C2-2000. Re-Acquisition of Rectal Colonization by Vancomycin-Resistant Enterococus faecium after Decolonization
Session: Poster Session: Streptocci and Enterococci
Monday, October 27, 2008: 12:00 AM
Room: Hall C
Background: Asymptomatic vancomycin-resistant enterococci (VRE) colonization of the gastrointestinal tract typically precedes infection. Colonization may persist for long periods and serve as silent reservoirs for the colonization of other patients. To better understand the epidemiology of colonization of VRE, we compared the molecular characteristics of primary colonization isolates and re-colonization isolates from hospitalized patients. Methods: The study was carried out at a 1,000 bed university hospital with an average of 330,000 patient discharges per year. Our Infection Control Committee policy regarding VRE specifies that patients with three consecutive negative stool cultures obtained at least 1 week apart are considered to have cleared colonization. We performed a 8-year retrospective study of all patients who recurred VRE colonization after they were documented to be clear of VRE. Pulsed field gel electrophoresis and Tn1546 typing were performed. Multi-locus variable number tandem repeat analysis (MLVA) typing was performed. The medical records of all patients were reviewed. Results: Of the 15 patients with recurrent colonization, six continued to be hospitalized in same floor. Five were discharged home and readmitted. Four were moved to another floor. Patients who remained in the same floor had a recurrence of colonization with a strain that was indistinguishable from prior colonizing strain. Patients who moved or were discharged had de novo VRE colonization. Three MLVA types (MTs) were identified among all isolates. MT 159 was the predominant type, accounting for 84.6% (33/39) of the isolates. The remaining types were MT 7 and MT 63, accounted for 5 and one isolate, respectively.

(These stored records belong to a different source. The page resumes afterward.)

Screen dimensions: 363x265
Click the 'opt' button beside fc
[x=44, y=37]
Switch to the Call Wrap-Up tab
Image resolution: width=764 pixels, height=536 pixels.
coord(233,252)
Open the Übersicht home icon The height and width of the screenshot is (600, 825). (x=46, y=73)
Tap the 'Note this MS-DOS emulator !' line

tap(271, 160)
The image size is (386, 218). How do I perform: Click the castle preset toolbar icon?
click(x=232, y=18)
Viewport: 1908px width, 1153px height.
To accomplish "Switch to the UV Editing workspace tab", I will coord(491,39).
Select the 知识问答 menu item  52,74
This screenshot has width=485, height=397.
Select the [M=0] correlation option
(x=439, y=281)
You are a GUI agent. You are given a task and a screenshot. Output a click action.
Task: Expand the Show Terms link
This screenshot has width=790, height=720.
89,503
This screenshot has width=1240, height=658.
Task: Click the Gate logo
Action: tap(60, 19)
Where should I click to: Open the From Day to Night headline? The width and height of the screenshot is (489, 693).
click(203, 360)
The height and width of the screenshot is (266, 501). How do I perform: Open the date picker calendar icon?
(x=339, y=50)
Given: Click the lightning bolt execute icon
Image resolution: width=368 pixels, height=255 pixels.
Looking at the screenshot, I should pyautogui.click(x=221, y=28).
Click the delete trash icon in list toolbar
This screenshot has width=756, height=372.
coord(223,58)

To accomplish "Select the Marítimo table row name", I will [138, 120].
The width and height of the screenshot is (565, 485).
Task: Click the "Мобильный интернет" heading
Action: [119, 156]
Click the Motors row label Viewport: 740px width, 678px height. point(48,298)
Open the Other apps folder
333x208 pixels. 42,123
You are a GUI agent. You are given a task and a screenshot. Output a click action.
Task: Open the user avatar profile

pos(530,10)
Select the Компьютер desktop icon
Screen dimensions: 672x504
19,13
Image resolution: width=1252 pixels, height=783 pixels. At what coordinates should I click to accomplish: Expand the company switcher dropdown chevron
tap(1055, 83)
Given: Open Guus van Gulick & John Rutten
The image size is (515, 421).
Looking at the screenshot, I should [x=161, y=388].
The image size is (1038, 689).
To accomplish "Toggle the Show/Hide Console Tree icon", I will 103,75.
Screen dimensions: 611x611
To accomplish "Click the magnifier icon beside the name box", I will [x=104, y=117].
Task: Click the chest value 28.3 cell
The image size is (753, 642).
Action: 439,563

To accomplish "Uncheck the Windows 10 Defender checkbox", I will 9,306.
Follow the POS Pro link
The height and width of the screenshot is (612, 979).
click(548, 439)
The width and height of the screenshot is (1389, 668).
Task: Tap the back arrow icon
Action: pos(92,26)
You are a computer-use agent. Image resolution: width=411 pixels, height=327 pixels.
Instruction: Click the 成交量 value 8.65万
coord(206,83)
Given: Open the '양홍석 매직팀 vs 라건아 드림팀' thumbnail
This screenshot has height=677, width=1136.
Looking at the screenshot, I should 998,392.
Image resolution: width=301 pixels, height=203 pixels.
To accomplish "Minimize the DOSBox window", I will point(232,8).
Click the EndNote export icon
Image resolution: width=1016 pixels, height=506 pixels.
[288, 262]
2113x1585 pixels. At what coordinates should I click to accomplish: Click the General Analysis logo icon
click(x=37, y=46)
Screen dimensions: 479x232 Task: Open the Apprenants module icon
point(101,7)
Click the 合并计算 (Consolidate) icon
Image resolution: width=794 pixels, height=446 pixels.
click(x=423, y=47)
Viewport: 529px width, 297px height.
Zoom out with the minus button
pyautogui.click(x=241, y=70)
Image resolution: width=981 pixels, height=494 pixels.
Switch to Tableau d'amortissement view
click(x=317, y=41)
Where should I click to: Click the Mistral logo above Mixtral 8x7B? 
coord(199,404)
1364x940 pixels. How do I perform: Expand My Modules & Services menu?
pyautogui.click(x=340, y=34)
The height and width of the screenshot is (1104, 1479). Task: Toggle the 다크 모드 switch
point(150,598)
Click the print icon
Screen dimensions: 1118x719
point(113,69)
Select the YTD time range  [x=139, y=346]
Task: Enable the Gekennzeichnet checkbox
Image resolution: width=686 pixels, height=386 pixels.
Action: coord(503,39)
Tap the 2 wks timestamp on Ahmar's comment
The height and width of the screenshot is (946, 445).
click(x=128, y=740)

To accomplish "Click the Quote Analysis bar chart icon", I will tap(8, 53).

All isolates except only one represented MT 159 & MT 7, which belong to the clonal complex17. Conclusions: Patients who moved to another floor or were readmitted had a recurrence of colonization with new strains. In case of these patients, prior colonizing strains were not responsible for recurrent colonization of VRE.
Seok Yoon, Ajou University School of Medicine, Wee Lee, Ajou University School of Medicine, Suwon, Korea, Republic of and  W. G. Lee, None.